With this approach I am creating different relationships for every case (keep in mind that there will be a lot of cases = a lot of relationships)

CREATE (p:Person)-[r:PARENT_OF {type:'natural'}]->(s:Person) CREATE (p:Person)-[r:PARENT_OF {type:'step'}]->(s:Person) CREATE (p:Person)-[r:SPOUSE_OF {type:'marriage'}]->(s:Person)

With this approach there will be less relationships but the design is a little bit messy.

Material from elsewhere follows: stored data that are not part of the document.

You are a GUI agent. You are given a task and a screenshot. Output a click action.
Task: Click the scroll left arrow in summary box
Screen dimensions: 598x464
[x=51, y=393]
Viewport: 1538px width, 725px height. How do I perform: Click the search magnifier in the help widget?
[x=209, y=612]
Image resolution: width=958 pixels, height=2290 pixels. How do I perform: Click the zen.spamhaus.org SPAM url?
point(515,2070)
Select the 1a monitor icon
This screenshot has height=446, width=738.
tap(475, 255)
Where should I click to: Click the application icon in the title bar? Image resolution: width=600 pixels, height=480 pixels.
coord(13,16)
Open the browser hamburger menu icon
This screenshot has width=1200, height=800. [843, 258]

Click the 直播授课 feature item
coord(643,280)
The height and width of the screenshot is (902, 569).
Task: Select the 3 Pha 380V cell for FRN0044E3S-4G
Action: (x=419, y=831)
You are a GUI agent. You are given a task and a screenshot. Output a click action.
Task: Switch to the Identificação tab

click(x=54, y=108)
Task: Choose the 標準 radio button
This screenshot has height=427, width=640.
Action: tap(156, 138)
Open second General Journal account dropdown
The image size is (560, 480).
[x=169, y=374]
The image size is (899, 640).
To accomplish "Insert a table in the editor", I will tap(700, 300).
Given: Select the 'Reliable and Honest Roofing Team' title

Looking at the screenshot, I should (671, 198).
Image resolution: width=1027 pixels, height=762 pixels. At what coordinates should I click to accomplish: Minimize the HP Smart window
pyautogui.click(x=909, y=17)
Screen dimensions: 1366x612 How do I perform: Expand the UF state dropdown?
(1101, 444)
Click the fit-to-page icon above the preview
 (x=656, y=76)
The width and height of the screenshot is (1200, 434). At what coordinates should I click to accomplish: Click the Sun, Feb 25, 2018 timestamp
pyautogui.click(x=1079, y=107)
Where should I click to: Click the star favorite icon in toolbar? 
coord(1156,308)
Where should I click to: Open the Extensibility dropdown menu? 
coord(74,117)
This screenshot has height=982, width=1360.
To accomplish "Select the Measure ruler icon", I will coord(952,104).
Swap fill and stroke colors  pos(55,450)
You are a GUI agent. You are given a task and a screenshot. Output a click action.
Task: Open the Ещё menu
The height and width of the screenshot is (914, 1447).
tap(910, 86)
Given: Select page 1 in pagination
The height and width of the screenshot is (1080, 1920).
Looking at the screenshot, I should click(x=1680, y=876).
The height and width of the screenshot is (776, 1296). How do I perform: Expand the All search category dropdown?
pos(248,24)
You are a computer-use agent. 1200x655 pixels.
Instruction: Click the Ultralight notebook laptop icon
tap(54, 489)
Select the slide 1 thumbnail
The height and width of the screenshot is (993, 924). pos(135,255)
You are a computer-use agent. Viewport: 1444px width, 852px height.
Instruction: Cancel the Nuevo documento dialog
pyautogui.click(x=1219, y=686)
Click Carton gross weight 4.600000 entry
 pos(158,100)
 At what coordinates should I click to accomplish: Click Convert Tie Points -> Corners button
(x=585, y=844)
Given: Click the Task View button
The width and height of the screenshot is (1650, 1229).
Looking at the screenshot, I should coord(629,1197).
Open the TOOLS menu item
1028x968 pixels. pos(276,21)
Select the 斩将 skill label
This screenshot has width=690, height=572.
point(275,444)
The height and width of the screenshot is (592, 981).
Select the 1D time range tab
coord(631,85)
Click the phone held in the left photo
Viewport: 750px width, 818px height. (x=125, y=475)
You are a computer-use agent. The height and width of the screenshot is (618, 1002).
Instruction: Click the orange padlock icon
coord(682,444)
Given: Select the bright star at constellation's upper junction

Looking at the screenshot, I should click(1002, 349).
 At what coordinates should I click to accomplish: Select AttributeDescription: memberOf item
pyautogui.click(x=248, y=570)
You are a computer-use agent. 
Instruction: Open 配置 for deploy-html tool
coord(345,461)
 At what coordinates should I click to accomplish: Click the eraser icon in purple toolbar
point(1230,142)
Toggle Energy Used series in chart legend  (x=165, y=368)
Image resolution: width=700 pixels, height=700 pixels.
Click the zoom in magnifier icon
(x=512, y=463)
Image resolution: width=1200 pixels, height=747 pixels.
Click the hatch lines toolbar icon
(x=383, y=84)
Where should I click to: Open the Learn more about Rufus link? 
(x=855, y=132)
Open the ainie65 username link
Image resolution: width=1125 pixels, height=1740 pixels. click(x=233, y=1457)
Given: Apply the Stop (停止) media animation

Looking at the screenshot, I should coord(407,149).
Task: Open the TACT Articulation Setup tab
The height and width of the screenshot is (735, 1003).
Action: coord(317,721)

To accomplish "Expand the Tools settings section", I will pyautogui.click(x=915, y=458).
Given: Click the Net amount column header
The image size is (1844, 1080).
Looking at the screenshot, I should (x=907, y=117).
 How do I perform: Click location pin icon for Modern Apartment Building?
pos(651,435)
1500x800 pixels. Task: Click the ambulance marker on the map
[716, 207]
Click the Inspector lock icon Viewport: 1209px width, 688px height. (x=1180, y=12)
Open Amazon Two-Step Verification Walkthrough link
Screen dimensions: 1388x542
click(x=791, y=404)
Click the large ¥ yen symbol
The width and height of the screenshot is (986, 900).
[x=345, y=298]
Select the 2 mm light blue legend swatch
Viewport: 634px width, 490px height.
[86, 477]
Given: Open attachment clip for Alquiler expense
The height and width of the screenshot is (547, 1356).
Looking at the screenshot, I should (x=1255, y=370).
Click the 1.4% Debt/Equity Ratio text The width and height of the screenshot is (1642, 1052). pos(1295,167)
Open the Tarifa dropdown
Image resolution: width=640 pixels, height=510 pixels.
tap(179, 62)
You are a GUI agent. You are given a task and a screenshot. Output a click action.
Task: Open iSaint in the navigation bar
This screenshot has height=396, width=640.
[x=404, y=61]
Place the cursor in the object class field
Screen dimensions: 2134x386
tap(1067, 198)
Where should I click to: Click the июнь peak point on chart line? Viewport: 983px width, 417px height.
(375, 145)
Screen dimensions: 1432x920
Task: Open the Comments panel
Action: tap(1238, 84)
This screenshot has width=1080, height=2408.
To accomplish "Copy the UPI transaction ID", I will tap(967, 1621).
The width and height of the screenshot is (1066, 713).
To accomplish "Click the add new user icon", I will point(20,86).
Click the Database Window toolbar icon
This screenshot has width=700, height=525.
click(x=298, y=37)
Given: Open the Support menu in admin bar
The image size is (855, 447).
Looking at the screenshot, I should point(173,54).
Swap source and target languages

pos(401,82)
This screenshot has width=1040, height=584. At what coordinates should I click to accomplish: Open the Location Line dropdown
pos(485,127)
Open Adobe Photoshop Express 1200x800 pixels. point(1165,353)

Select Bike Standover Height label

I would like to know which approach will be better and why?

Solution

You are choosing beetwen fine-grained (:PARENT_OF, :STEPPARENT_OF, :MARRIED_TO) or generic relationships (:PARENT_OF {type:'natural'}, :PARENT_OF {type:'step'}, :SPOUSE_OF {type:'marriage'}).

The book Graph Databases (available for download in the Neo4j site) by By Ian Robinson, Jim Webber, and Emil Eifrém says:

Differentiating by relationship name is the best way of eliminating large swathes of the graph from a traversal. Using one or more property values to decide whether or not to follow a relationship incurs extra I/O the first time those properties are accessed because the properties reside in a separate store file from the relationships (after that, however, they’re cached).

Remember that a graph database model should be built focused on the application needs. That is: it depends basically on what type of queries are you asking to your database.

If you need to evaluate the type of the relationship in your graph transversal queries, probably is a good idea split it into separated relationship types.
Otherwise, keep it as a property of a generic relationship type.